Es gibt immer wieder Diskussionen zwischen Städten und den ländlichen Regionen. Haben Sie es als Direktorin des Städteverbandes verpasst, diese Gräben zuzuschütten?
Wir haben das nicht verpasst, wir konnten das gar nicht. Die Gräben werden bewusst bewirtschaftet und damit gefördert. Der Städteverband hat immer versucht, den Städten eine Stimme zu geben. Eine Polarisierung zwischen Stadt und Land war nie das Ziel.
Eine Polarisierung zwischen Stadt und Land war nie das Ziel.
Ich bedaure, dass das Thema um den Graben bewusst bewirtschaftet wird, gerade im Hinblick auf Wahlen. In der Schweiz sind wir jedoch alle aufeinander angewiesen, es sollte keinen Platz haben für polemische, populistische und polarisierende Diskussionen.
Was ist aus Ihrer Sicht die grösste Herausforderung für die Städte?
Die allergrösste Herausforderung für alle ist der Klimawandel. Und das gilt global. Das gilt nicht nur für die Städte, das gilt für alle und alles. Das ist das, was uns in den nächsten Jahren sehr beschäftigen wird. Daneben gibt es eine ganze Reihe von Themen: unter anderem Verkehrsfragen und raumplanerische Aspekte. In Zukunft wird aber auch wichtig sein, dass sich mehr Leute an der Gestaltung der Städte beteiligen können. Die Leute müssen motiviert werden, sich einzubringen.
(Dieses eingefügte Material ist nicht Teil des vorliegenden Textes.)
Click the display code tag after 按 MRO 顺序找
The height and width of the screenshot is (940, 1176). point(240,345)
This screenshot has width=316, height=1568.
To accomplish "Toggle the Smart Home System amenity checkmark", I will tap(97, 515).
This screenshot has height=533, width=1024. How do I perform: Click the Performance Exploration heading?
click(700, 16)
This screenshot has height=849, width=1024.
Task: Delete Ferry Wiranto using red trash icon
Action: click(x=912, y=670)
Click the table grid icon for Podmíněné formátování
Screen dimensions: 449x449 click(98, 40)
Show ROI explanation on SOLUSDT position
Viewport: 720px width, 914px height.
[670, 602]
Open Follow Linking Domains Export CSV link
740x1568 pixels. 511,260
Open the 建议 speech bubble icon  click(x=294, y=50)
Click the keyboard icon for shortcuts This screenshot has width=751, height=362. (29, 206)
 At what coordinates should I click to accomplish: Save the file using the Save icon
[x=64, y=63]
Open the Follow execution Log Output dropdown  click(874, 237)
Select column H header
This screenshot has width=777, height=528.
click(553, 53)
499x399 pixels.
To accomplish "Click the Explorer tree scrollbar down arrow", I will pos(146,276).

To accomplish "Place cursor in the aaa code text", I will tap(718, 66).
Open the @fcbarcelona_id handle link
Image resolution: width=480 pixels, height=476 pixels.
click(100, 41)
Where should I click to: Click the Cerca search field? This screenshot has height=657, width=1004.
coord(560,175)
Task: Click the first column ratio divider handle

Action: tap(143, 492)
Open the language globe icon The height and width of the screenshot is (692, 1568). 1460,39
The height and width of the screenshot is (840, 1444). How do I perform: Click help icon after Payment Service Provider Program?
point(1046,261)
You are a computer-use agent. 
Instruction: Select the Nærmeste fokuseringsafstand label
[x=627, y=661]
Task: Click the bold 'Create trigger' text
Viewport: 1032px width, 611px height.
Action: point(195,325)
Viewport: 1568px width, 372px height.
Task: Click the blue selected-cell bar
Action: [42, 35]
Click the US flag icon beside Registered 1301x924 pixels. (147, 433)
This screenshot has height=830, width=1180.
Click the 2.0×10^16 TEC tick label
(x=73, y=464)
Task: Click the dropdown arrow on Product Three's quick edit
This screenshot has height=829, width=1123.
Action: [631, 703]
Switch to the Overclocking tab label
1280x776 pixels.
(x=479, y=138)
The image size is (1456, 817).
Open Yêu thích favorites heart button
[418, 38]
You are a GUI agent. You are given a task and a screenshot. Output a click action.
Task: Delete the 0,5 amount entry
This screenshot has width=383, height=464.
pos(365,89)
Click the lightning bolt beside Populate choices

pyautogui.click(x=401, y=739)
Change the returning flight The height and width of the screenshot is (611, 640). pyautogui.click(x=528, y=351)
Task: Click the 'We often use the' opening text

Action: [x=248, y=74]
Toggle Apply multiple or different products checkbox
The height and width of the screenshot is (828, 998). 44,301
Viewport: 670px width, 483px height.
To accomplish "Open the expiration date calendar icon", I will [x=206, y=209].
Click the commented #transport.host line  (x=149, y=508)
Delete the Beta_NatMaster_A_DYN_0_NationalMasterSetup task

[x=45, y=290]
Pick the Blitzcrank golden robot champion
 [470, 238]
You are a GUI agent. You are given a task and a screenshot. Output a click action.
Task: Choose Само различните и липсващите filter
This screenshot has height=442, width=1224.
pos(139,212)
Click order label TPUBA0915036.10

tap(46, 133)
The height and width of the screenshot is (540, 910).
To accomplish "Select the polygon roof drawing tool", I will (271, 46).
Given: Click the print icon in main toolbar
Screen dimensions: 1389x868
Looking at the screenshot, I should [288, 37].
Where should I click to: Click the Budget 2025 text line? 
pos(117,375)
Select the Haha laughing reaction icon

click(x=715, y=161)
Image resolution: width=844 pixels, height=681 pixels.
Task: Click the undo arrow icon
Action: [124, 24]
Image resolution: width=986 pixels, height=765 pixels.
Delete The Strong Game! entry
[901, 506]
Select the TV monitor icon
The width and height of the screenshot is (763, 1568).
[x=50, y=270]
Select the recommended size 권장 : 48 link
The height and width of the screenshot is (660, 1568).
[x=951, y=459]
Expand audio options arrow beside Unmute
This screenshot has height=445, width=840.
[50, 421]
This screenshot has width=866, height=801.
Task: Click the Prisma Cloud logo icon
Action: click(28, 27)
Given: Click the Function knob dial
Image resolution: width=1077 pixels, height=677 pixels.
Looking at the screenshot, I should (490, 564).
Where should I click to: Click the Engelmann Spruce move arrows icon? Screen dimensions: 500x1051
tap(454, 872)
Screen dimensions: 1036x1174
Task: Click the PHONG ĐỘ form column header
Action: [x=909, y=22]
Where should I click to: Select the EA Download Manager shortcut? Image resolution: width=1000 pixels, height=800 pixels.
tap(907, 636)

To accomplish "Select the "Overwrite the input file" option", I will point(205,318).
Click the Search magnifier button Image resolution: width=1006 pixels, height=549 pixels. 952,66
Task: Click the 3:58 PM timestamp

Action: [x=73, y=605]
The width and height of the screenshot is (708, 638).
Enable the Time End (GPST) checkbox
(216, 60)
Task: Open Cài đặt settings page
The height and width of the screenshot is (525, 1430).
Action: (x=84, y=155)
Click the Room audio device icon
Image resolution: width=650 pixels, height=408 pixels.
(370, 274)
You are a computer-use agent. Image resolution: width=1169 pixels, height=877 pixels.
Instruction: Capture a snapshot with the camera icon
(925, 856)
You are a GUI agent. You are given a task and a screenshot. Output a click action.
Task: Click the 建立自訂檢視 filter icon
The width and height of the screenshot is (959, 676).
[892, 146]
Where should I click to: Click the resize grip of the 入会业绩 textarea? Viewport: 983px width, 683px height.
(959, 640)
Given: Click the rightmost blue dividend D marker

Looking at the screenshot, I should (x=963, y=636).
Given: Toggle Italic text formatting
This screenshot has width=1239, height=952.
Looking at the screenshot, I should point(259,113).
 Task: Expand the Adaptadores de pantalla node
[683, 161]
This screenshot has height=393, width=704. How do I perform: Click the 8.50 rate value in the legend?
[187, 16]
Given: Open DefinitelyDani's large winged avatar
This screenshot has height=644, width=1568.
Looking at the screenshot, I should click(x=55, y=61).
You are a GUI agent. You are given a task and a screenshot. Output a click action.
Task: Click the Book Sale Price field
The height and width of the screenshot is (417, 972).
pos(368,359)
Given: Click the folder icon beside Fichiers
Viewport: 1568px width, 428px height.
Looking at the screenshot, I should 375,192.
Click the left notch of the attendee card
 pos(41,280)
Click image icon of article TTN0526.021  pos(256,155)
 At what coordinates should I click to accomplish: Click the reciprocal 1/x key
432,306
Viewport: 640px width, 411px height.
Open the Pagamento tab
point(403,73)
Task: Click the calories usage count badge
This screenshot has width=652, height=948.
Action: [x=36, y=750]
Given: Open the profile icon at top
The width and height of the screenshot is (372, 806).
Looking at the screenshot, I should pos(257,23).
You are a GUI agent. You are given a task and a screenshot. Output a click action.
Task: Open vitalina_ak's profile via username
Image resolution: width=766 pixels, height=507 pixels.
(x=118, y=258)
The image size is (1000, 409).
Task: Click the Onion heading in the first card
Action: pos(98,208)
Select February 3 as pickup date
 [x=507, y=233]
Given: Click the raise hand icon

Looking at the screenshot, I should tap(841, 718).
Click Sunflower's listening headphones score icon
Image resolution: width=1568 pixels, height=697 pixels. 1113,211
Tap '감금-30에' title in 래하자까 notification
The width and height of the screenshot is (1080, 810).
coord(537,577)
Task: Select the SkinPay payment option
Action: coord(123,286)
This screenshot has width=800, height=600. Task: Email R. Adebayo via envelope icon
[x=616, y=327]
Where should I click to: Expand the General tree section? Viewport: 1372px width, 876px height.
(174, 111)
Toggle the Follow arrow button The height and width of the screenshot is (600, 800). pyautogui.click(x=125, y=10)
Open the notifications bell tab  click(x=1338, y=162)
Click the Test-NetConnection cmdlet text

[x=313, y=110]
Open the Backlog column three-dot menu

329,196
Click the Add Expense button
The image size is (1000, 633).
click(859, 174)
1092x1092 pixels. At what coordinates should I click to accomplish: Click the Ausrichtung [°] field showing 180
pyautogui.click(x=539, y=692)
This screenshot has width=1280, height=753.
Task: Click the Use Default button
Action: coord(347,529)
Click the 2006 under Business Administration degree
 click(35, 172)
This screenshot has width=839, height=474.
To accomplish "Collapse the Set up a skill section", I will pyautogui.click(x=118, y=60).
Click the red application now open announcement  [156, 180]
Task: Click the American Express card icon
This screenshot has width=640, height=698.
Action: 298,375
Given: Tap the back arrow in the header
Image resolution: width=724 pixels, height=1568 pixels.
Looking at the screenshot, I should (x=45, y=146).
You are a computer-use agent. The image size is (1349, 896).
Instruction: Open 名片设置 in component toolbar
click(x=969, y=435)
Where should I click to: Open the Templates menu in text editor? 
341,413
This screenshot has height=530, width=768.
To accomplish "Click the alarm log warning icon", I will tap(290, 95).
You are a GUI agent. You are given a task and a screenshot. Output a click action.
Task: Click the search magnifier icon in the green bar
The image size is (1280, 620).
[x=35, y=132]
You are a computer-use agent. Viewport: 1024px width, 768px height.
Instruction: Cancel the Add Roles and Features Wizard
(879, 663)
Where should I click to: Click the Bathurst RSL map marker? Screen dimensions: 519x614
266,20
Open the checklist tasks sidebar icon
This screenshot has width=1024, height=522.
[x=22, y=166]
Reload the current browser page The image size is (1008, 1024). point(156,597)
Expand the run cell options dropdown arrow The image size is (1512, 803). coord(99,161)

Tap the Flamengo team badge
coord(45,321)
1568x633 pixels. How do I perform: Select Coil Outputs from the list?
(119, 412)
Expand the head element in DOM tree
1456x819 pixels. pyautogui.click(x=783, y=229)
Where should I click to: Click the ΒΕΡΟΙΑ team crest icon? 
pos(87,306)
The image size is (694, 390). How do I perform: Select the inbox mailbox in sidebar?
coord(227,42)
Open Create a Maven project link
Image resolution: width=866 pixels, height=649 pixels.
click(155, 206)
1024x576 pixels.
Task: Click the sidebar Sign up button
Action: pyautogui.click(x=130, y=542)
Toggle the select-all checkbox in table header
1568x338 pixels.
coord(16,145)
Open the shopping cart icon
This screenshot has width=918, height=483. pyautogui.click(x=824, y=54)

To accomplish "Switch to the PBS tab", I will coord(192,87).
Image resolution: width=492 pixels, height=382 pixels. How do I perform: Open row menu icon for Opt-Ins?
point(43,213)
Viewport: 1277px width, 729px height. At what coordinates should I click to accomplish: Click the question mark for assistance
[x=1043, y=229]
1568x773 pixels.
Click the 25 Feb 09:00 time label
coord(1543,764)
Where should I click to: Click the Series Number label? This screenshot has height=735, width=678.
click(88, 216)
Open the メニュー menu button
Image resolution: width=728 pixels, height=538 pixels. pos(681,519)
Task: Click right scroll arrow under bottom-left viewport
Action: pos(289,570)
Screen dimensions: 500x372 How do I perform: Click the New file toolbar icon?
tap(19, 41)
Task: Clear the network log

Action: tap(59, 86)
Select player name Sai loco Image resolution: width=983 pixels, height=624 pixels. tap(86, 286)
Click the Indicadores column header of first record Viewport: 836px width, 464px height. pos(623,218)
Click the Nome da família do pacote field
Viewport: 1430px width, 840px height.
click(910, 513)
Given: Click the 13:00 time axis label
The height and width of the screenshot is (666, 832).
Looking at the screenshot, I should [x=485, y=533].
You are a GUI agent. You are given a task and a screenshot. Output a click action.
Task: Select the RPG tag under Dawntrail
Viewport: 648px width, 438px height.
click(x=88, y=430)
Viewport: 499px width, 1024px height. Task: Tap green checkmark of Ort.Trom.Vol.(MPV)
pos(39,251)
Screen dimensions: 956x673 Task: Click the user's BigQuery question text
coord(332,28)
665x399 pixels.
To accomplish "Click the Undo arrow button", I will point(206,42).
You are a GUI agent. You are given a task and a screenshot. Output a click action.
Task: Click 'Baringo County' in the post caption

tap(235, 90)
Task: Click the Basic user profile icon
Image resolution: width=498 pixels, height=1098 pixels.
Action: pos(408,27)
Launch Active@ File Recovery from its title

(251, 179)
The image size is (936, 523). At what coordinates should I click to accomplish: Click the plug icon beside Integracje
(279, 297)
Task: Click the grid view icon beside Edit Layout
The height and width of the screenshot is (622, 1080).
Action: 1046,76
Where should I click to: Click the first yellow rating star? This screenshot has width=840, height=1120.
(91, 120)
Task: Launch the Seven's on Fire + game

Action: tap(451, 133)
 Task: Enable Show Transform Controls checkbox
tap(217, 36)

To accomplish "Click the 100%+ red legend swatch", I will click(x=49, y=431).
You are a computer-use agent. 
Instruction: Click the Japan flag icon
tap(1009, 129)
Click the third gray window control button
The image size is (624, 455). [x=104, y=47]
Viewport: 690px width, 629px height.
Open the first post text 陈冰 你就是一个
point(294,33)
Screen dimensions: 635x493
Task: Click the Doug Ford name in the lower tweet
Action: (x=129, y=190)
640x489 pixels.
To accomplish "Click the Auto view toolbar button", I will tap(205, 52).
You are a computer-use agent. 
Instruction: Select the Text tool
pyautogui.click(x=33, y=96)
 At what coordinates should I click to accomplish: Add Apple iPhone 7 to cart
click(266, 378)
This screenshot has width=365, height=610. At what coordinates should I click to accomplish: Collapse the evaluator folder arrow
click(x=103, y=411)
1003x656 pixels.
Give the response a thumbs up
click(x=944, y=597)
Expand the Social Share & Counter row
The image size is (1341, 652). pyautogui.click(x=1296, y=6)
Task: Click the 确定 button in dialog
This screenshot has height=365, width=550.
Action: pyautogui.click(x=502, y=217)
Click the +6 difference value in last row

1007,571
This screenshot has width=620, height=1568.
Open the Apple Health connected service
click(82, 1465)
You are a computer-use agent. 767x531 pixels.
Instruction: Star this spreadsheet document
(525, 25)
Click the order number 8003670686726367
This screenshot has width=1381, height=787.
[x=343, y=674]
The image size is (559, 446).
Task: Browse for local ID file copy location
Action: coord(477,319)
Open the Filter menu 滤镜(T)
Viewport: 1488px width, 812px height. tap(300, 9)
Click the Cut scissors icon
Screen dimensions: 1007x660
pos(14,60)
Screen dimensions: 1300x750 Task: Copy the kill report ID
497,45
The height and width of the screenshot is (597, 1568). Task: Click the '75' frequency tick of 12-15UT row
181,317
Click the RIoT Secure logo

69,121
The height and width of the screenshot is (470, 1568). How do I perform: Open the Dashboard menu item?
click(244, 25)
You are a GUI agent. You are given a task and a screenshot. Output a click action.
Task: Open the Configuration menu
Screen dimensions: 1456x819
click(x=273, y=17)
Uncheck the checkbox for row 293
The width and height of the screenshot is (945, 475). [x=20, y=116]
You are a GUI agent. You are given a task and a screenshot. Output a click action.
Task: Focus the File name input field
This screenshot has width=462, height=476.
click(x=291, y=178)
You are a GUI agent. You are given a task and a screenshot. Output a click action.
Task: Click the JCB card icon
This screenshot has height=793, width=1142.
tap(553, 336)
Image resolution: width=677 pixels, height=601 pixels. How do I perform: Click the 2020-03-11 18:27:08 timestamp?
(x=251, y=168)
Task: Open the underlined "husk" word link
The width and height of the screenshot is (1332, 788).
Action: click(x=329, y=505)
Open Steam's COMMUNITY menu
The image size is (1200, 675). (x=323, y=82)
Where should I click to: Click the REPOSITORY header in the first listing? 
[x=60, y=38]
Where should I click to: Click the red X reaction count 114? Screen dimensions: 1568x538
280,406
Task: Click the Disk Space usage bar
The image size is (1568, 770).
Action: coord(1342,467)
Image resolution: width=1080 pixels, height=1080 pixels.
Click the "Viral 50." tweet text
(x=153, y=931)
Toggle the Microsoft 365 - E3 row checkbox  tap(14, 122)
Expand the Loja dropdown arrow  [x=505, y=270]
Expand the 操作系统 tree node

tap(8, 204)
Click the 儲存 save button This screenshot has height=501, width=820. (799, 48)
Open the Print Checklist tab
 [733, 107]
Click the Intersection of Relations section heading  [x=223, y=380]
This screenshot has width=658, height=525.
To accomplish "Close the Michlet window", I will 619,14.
Als Direktorin des Städteverbandes waren Sie Lobbyistin der Schweizer Städte. Sie wurden aber auch schon als «Mutter aller Städte» bezeichnet. Was gefällt ihnen besser: Lobbyistin oder Mutter aller Städte?
Das ist eine lustige Frage. Ich bin effektiv eine Lobbyistin gewesen. Aber Politologe Claude Longchamp hat mich einmal als «Mutter aller Städte» bezeichnet und ich glaube, das trifft einen Teil meines Wesens. Ich habe immer versucht, zu anderen zu schauen, gerade auch in meinem Team.
Ich wollte nicht zuvorderst in der Reihe stehen.
Weshalb sind Sie nicht selber Politikerin geworden?
Ich bin ein paarmal gefragt worden, ob ich ein politisches Amt übernehmen möchte. Ich habe es mir immer wieder überlegt und am Schluss Nein gesagt. Mir war es immer wichtiger, Politikerinnen und Politiker in ihren Entscheidungen zu unterstützen. Ich wollte nicht zuvorderst in der Reihe stehen. Wahrscheinlich hätte ich das schlecht vertragen. Rückblickend denke ich, dass ich am richtigen Ort war.
Eben: Die Mutter aller Städte?
(lacht) Ja, wohl schon.
Das Gespräch führte Thomas Pressmann.